(Collected data entries)
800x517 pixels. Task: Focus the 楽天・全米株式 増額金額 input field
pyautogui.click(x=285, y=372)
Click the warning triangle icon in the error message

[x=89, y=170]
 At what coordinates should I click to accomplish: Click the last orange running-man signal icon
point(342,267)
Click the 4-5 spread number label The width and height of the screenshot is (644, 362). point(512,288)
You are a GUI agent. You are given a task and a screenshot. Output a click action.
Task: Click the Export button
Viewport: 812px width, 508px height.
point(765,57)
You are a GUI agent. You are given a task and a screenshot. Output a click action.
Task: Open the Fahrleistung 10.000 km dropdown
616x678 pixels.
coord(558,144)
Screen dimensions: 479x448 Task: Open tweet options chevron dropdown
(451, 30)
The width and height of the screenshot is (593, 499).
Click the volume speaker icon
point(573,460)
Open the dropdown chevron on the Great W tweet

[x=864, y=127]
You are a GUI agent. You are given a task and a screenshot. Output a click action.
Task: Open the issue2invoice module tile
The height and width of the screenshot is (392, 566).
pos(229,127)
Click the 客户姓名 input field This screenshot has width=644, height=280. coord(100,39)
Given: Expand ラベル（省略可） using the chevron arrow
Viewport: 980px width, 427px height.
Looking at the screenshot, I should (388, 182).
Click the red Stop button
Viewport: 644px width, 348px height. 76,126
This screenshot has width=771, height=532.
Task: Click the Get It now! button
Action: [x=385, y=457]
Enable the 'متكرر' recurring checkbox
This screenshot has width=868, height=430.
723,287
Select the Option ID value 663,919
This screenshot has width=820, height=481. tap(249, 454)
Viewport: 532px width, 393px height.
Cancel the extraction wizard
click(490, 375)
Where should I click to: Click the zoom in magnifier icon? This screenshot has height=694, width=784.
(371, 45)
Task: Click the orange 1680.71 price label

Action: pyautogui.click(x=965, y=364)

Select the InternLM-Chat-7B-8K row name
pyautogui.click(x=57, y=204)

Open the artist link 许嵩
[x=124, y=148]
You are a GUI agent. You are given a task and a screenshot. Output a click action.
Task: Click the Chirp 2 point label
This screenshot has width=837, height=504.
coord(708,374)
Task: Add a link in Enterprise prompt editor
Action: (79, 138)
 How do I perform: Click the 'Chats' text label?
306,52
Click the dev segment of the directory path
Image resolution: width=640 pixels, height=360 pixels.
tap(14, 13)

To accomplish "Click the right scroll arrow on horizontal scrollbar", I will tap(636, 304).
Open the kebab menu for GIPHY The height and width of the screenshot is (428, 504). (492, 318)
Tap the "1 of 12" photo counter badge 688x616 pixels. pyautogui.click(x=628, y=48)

Goal of the exercise:
All records shown above are to be repeated exactly.

Result of this exercise:
800x517 pixels. Task: Focus the 楽天・全米株式 増額金額 input field
pyautogui.click(x=285, y=372)
Click the warning triangle icon in the error message

[x=89, y=170]
 At what coordinates should I click to accomplish: Click the last orange running-man signal icon
point(342,267)
Click the 4-5 spread number label The width and height of the screenshot is (644, 362). point(512,288)
You are a GUI agent. You are given a task and a screenshot. Output a click action.
Task: Click the Export button
Viewport: 812px width, 508px height.
point(765,57)
You are a GUI agent. You are given a task and a screenshot. Output a click action.
Task: Open the Fahrleistung 10.000 km dropdown
616x678 pixels.
coord(558,144)
Screen dimensions: 479x448 Task: Open tweet options chevron dropdown
(451, 30)
The width and height of the screenshot is (593, 499).
Click the volume speaker icon
point(573,460)
Open the dropdown chevron on the Great W tweet

[x=864, y=127]
You are a GUI agent. You are given a task and a screenshot. Output a click action.
Task: Open the issue2invoice module tile
The height and width of the screenshot is (392, 566).
pos(229,127)
Click the 客户姓名 input field This screenshot has width=644, height=280. coord(100,39)
Given: Expand ラベル（省略可） using the chevron arrow
Viewport: 980px width, 427px height.
Looking at the screenshot, I should (388, 182).
Click the red Stop button
Viewport: 644px width, 348px height. 76,126
This screenshot has width=771, height=532.
Task: Click the Get It now! button
Action: [x=385, y=457]
Enable the 'متكرر' recurring checkbox
This screenshot has width=868, height=430.
723,287
Select the Option ID value 663,919
This screenshot has width=820, height=481. tap(249, 454)
Viewport: 532px width, 393px height.
Cancel the extraction wizard
click(490, 375)
Where should I click to: Click the zoom in magnifier icon? This screenshot has height=694, width=784.
(371, 45)
Task: Click the orange 1680.71 price label

Action: pyautogui.click(x=965, y=364)

Select the InternLM-Chat-7B-8K row name
pyautogui.click(x=57, y=204)

Open the artist link 许嵩
[x=124, y=148]
You are a GUI agent. You are given a task and a screenshot. Output a click action.
Task: Click the Chirp 2 point label
This screenshot has width=837, height=504.
coord(708,374)
Task: Add a link in Enterprise prompt editor
Action: (79, 138)
 How do I perform: Click the 'Chats' text label?
306,52
Click the dev segment of the directory path
Image resolution: width=640 pixels, height=360 pixels.
tap(14, 13)

To accomplish "Click the right scroll arrow on horizontal scrollbar", I will tap(636, 304).
Open the kebab menu for GIPHY The height and width of the screenshot is (428, 504). (492, 318)
Tap the "1 of 12" photo counter badge 688x616 pixels. pyautogui.click(x=628, y=48)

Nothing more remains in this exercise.